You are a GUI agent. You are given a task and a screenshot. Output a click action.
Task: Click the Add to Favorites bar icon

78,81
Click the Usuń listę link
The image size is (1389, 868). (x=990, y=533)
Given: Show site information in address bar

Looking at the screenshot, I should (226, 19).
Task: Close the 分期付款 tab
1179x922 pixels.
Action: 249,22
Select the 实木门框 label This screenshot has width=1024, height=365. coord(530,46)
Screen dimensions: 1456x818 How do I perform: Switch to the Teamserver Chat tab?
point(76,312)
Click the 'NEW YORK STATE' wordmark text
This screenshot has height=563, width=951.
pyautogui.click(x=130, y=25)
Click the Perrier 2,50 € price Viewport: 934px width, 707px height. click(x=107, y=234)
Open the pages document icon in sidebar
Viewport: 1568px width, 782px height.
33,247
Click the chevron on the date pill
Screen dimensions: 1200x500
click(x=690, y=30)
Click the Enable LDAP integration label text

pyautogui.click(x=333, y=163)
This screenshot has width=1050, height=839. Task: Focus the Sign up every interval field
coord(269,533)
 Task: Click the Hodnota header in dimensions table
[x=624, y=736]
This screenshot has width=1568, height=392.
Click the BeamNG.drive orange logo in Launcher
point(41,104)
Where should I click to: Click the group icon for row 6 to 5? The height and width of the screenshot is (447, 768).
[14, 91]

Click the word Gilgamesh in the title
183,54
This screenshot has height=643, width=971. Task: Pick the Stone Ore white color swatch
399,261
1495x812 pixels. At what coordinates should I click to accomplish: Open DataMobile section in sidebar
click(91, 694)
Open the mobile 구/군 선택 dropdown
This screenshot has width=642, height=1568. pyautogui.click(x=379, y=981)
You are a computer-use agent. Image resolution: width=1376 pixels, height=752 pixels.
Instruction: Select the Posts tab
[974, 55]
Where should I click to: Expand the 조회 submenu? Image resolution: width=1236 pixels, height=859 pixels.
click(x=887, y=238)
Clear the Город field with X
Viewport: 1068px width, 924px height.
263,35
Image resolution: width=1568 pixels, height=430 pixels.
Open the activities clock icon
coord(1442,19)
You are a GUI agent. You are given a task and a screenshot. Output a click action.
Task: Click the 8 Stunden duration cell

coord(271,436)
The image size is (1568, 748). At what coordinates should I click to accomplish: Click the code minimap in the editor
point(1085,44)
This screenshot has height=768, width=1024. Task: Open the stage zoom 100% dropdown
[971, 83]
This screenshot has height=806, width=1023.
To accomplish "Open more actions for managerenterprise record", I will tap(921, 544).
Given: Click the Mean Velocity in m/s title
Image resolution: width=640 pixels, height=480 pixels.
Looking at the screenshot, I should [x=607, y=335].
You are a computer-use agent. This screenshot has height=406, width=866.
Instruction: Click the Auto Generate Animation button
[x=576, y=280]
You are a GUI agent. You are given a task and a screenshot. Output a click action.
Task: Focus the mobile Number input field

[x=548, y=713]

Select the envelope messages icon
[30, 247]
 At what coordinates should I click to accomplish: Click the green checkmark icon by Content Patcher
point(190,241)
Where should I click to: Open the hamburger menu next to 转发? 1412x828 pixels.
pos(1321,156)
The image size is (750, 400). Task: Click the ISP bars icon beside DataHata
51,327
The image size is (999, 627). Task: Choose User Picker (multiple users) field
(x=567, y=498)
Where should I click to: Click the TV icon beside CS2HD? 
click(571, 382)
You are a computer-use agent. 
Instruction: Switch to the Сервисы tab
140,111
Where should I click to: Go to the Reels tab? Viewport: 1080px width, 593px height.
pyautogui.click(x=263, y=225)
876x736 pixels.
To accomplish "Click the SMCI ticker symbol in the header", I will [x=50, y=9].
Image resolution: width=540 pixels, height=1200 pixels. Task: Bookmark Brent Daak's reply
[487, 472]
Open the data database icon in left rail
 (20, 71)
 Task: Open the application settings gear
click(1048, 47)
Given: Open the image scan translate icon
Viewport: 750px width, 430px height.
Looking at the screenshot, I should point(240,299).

********************

§ **Goal of the exercise**: Within the records above, determine how many lines contain the word "computer". Respond with that number and no other text.

§ **Response to this task**: 3